* ITEMS
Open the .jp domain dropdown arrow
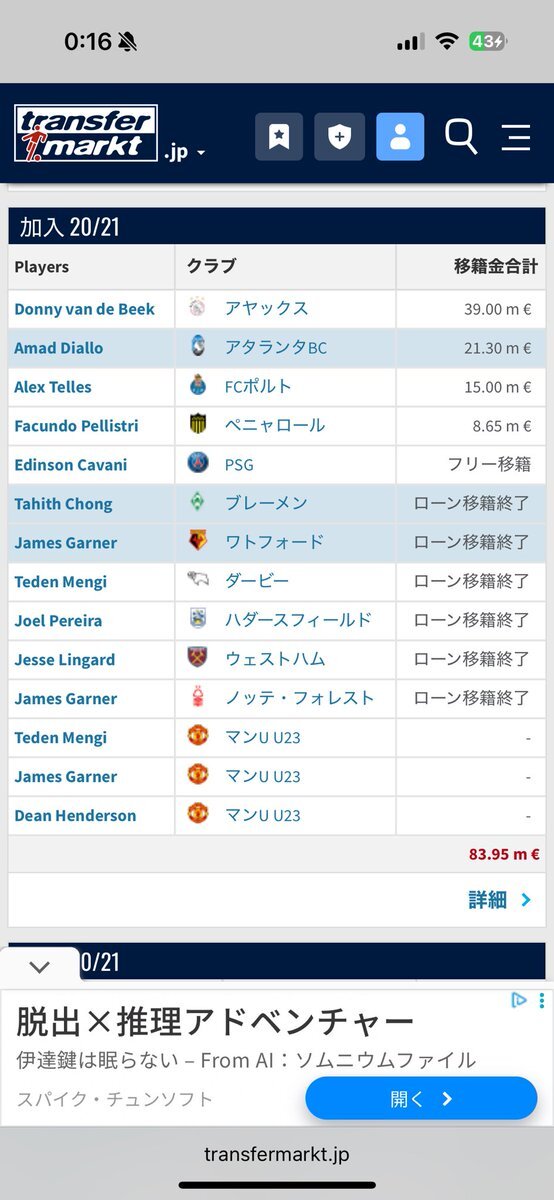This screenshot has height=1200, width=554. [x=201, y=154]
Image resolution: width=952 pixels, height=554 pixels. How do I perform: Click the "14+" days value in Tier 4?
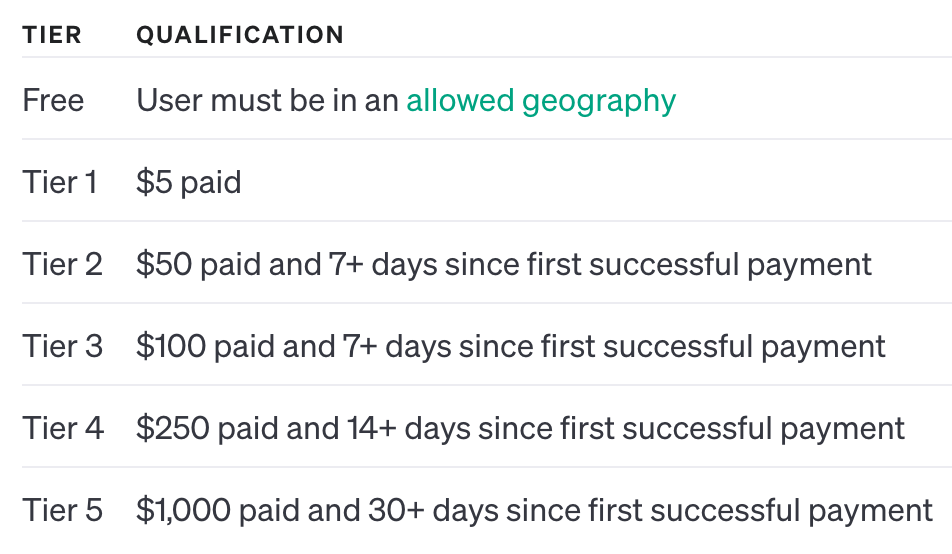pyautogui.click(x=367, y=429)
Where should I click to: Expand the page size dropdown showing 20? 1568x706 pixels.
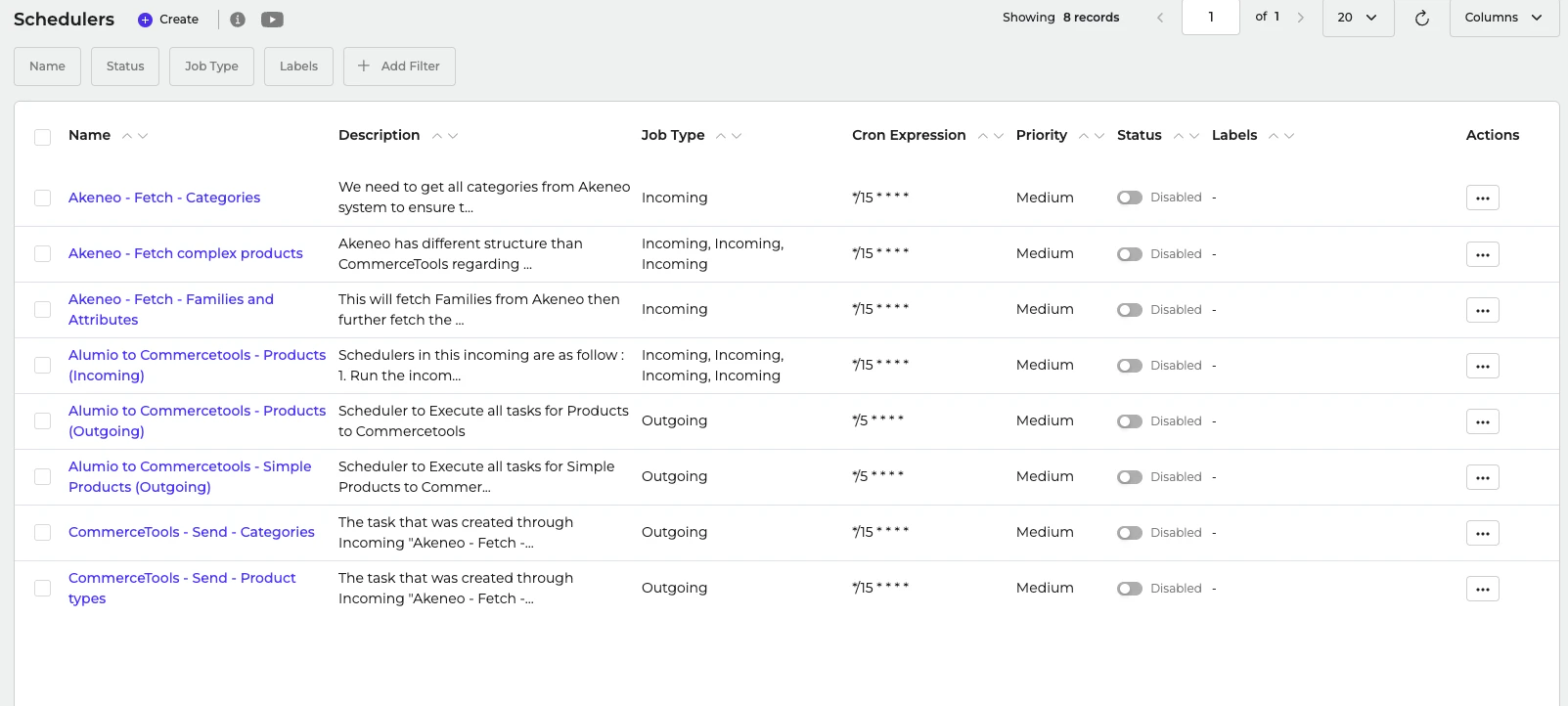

...

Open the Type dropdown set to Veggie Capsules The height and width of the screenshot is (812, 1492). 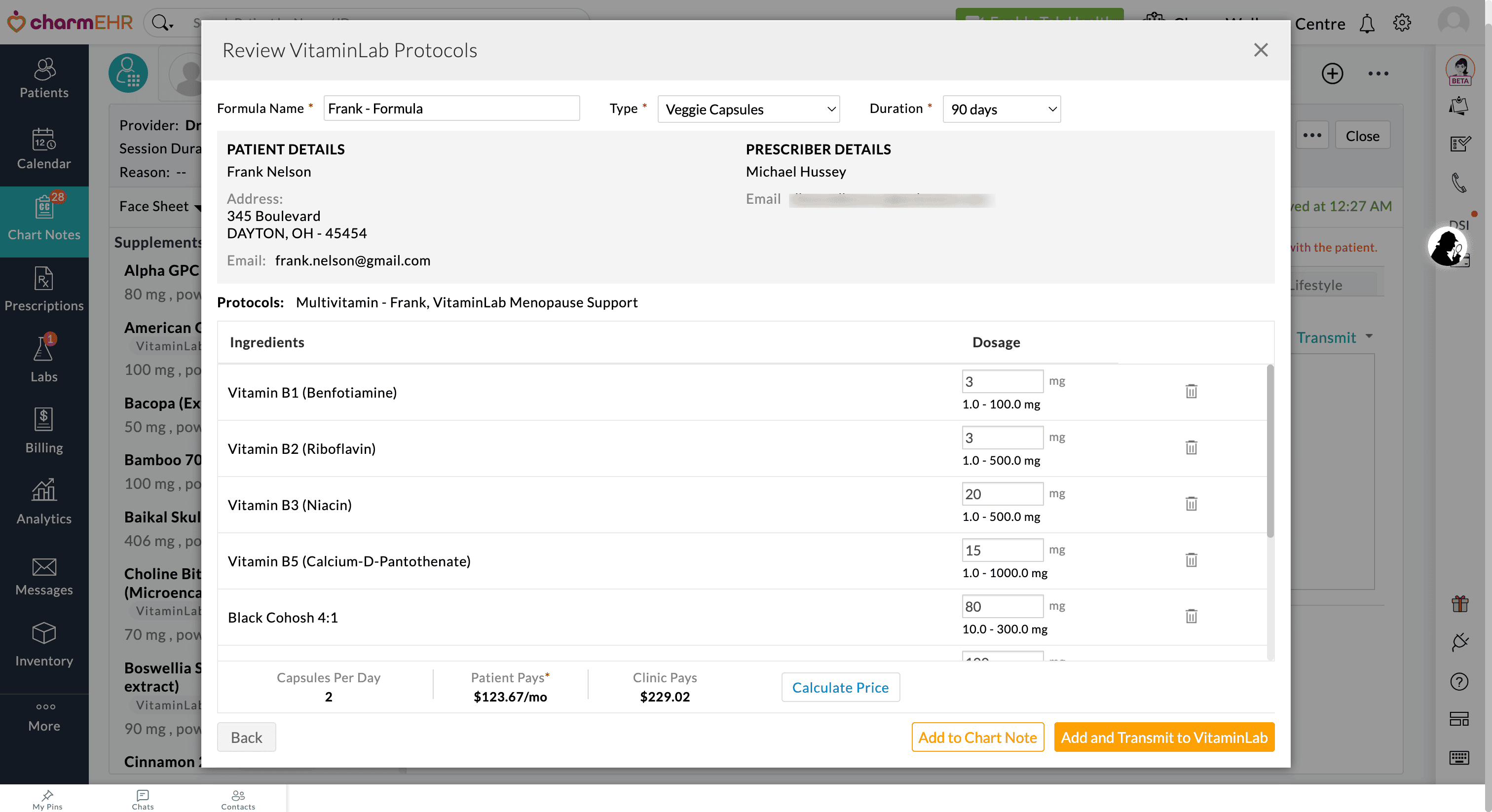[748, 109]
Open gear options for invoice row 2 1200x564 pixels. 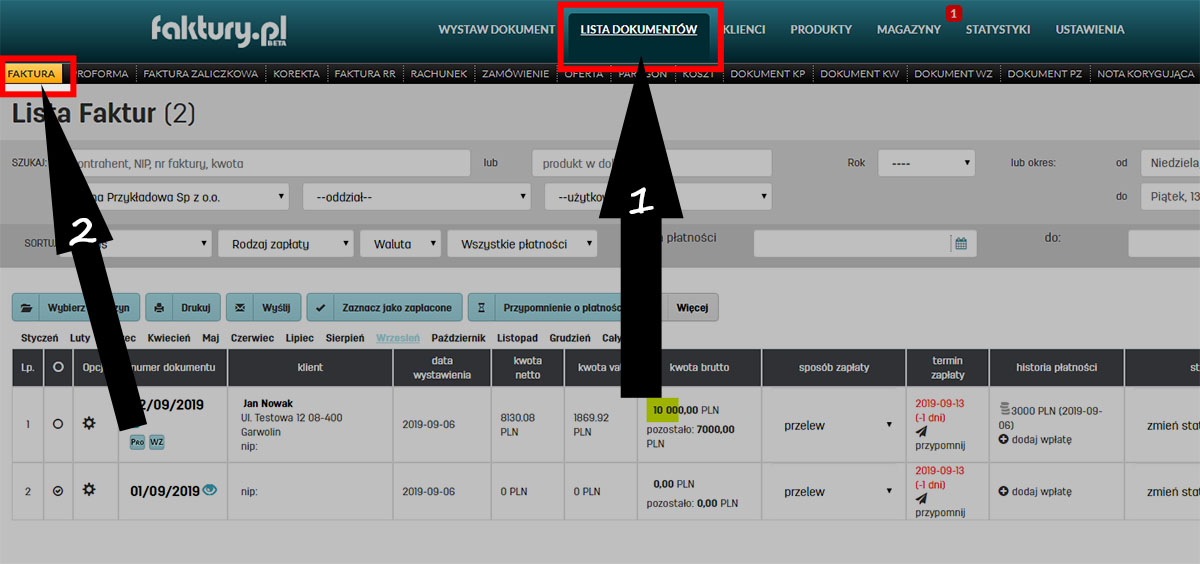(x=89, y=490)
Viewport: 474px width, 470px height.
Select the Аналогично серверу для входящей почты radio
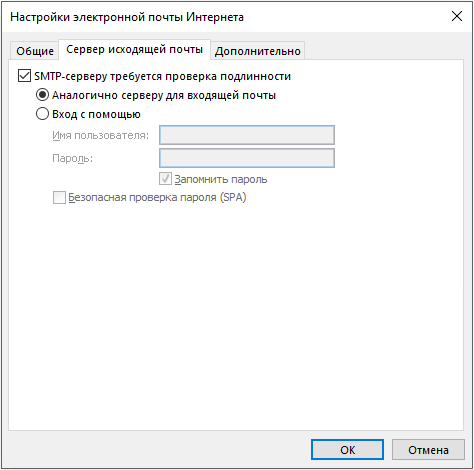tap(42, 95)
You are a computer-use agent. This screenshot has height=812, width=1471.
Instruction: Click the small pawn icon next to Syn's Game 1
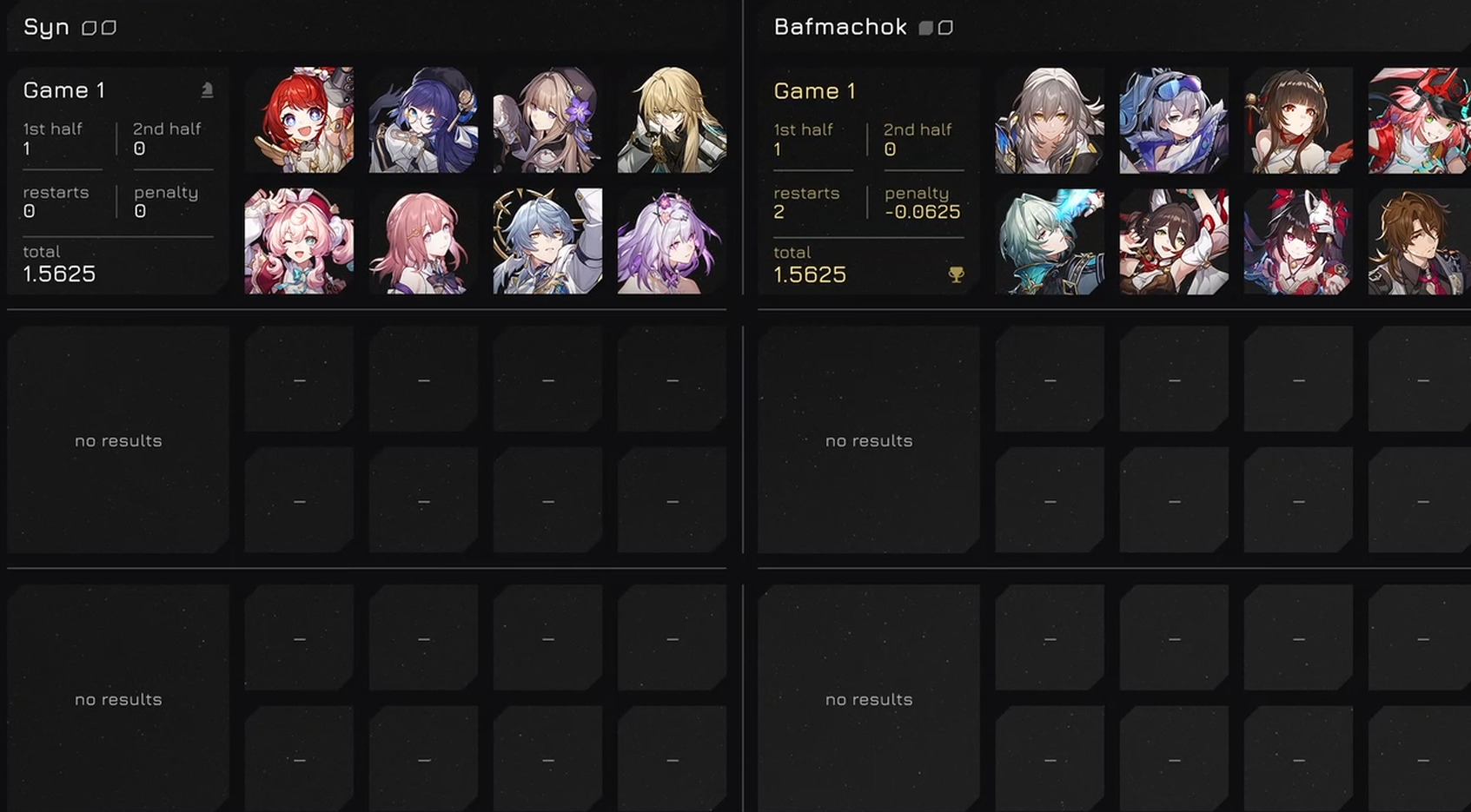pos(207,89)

---

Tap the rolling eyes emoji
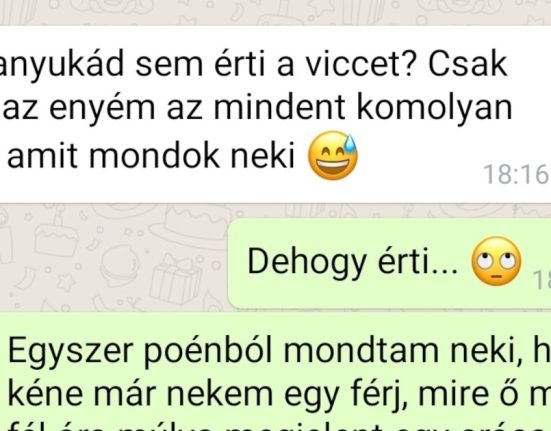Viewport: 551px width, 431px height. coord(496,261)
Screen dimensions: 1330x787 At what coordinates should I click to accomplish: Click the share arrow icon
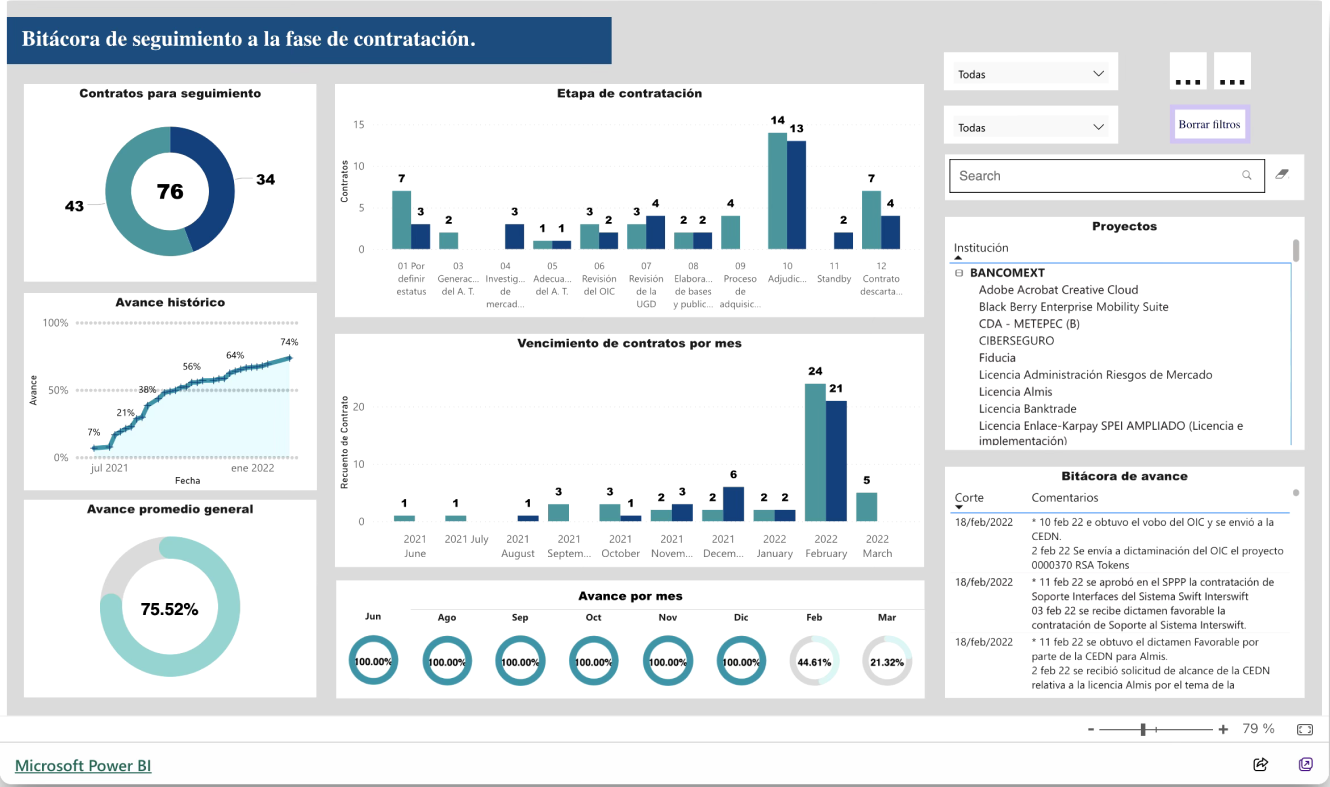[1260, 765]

* PROBLEM TO SOLVE
Rewrite the part of the text that opens with the line containing "Viewport: 474px width, 470px height." and closes with the line containing "pos(207,89)", swapping "screenshot" for "image" and changing nothing else. Leave the pictures out of your answer.

* EXERCISE RESULT
Viewport: 474px width, 470px height.
Select the Аналогично серверу для входящей почты radio
tap(42, 95)
You are a computer-use agent. This image has height=812, width=1471.
Instruction: Click the small pawn icon next to Syn's Game 1
pos(207,89)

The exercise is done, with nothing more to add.